WHEN THE JUVENILE SIX RETURNED TO CHICAGO IN THE SUMMER of 1917, the first thing the now sixteen-year-old Herbert Marx did was get himself a job at the Ford Motor Company in the service department. The one season existence of the Juvenile Six would be quickly forgotten. Much had changed at home while Herbert was on the road. The United States was getting closer to entering World War I, and in the spring of 1917, the Selective Service Act put the Four Marx Brothers in a precarious situation. On June 5, while Herbert was in Detroit with the Juvenile Six, the Four Marx Brothers registered for the draft in Chicago. Herbert, now old enough to work at Ford, was still too young to be drafted.

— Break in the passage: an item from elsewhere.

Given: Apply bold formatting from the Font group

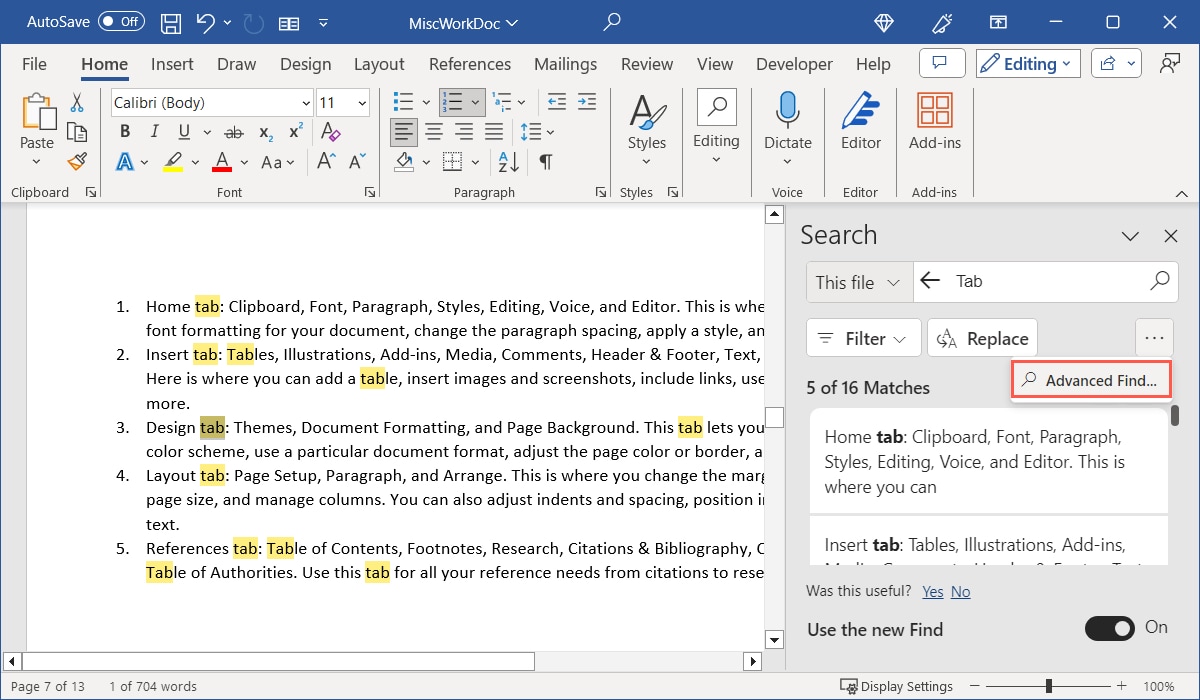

The Juvenile Six had never been intended to be an ongoing venture. The fact that only one member of the sextet was really a juvenile finally became a problem with the June 1917 draft. George and Victor Harris registered for the draft in Detroit two days before the act opened there at the Miles Theatre. According to their draft cards, they had already secured new jobs for the upcoming fall season with producer Lew Canter. But by the summer of 1918, the Harris brothers had traded life on America’s vaudeville stages for life on the battlefields of France. Victor Harris was wounded in the Argonne Offensive, the deadliest battle in the history of the United States Army.1 After the war, Victor returned to show business but George did not. Minnie hoped deferments would keep her draft-aged sons from following the same path as the Harris Brothers.
The first Marx family draft deferment came in the form of a wife with a baby on the way. The Marx Brothers had gotten women pregnant before, but Minnie was eager to prevent her sons from getting married, so abortions were her favored solution. Wives could only minimize Minnie’s control of her sons and—more importantly—the act, which was slowly slipping away from her anyway. Betty Karp went on a date with Leonard in Brooklyn in March. When she contacted him to let him know he was going to be a father, Minnie had her take the train to Chicago, where they were married on August 3.2 As this was going on, Minnie heard about agricultural and farming deferments, so she bought a chicken farm in La Grange, just outside of Chicago in June. Leonard and Betty moved into the Grand Boulevard house and the rest of the family moved to the farm. Julius avoided the draft because of his poor eyesight, and Milton and Arthur registered as farmers. For the moment, none of the Marx Brothers were heading off to war.